**Information**
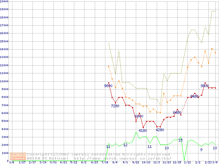The image size is (219, 164).
Task: Select the 8480 price label
Action: click(194, 96)
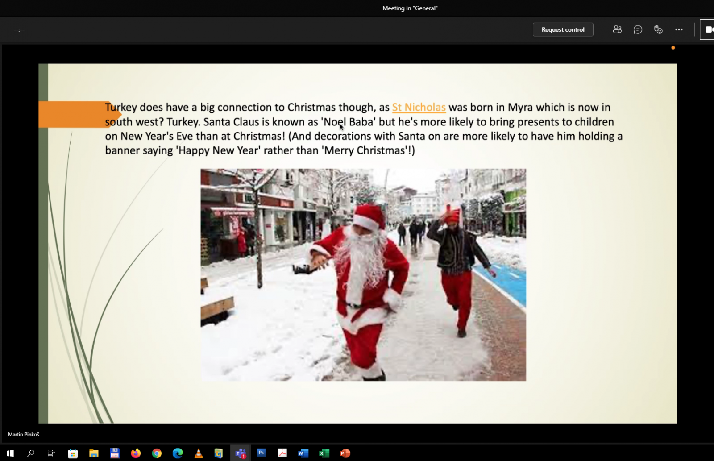The width and height of the screenshot is (714, 461).
Task: Click the Microsoft Teams taskbar icon
Action: (x=241, y=453)
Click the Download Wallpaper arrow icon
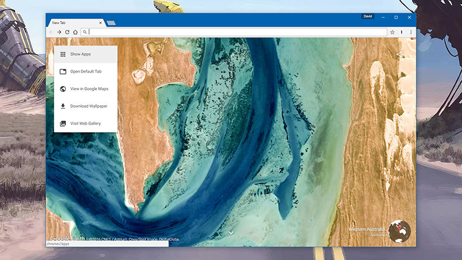This screenshot has width=462, height=260. pos(63,106)
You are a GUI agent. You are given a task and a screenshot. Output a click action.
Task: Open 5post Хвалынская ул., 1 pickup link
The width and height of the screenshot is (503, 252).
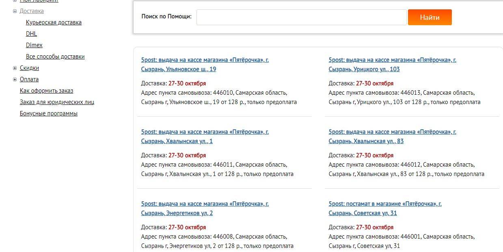click(205, 136)
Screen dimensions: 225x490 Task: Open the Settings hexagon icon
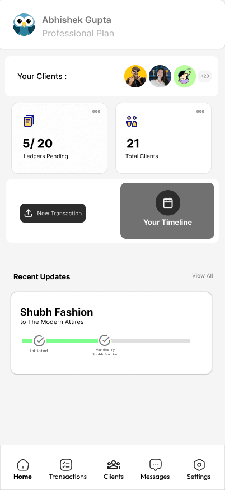tap(199, 465)
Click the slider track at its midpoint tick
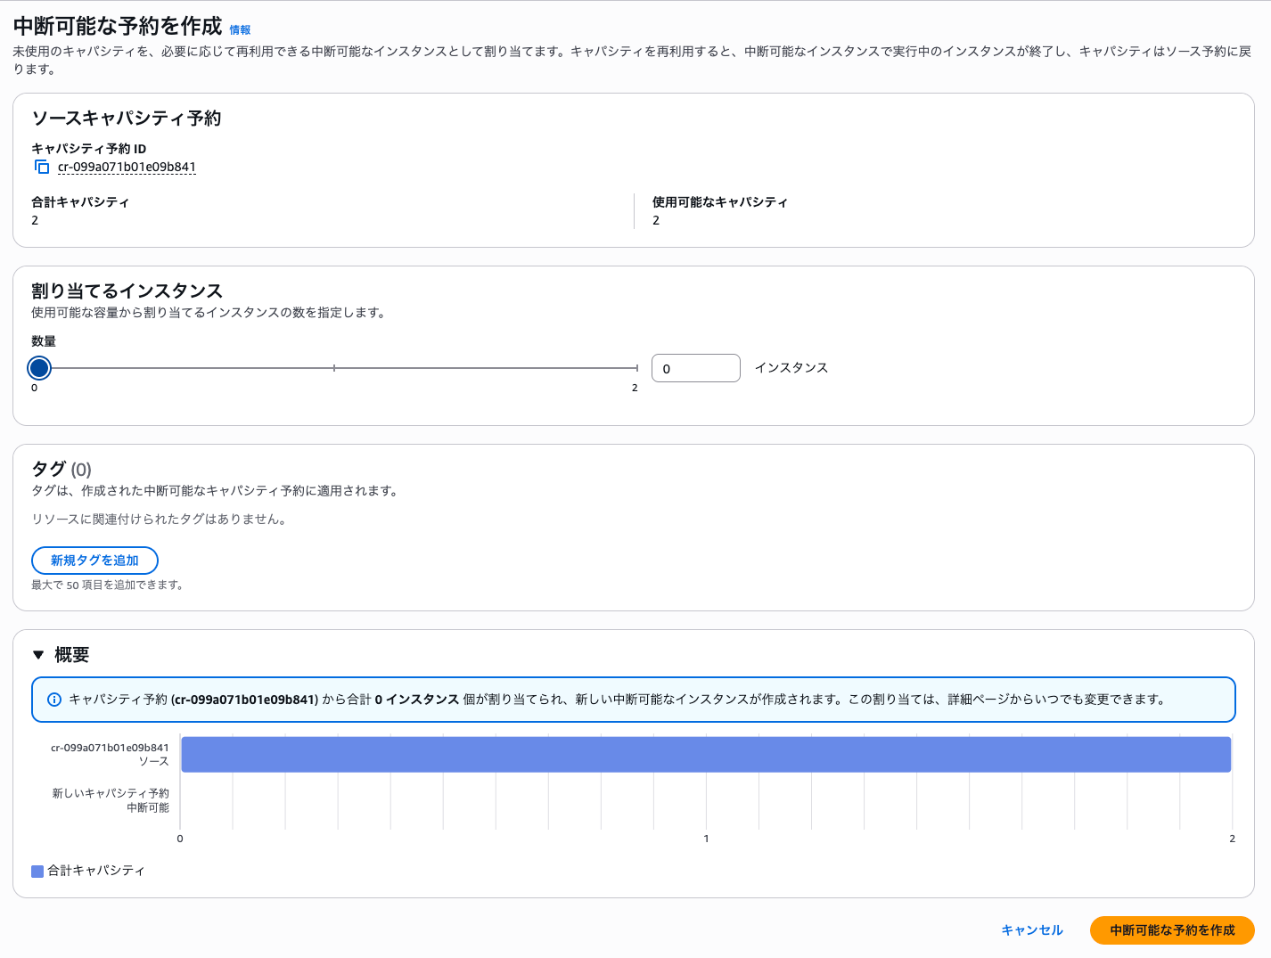1271x958 pixels. coord(334,367)
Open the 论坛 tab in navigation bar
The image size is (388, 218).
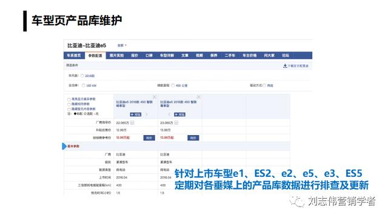point(286,55)
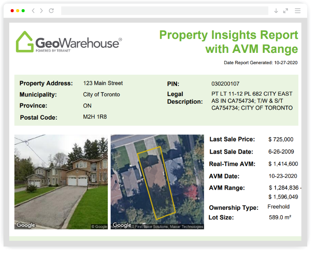Viewport: 311px width, 253px height.
Task: Select the PIN number 030200107
Action: click(225, 84)
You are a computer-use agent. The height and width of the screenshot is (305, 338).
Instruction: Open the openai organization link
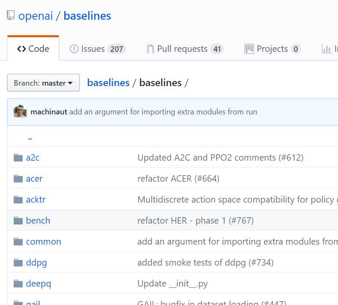click(36, 16)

**Task prompt**
Each line from the one bearing "Open the 论坛 tab in navigation bar" through the final line of the records is to be copied exactly, and no pictures are to be included.

**Solved problem**
Open the 论坛 tab in navigation bar
The image size is (388, 218).
point(286,55)
Viewport: 311px width, 253px height.
Task: Select the PIN number 030200107
Action: click(225, 84)
You are a computer-use agent. The height and width of the screenshot is (305, 338).
Instruction: Open the openai organization link
click(36, 16)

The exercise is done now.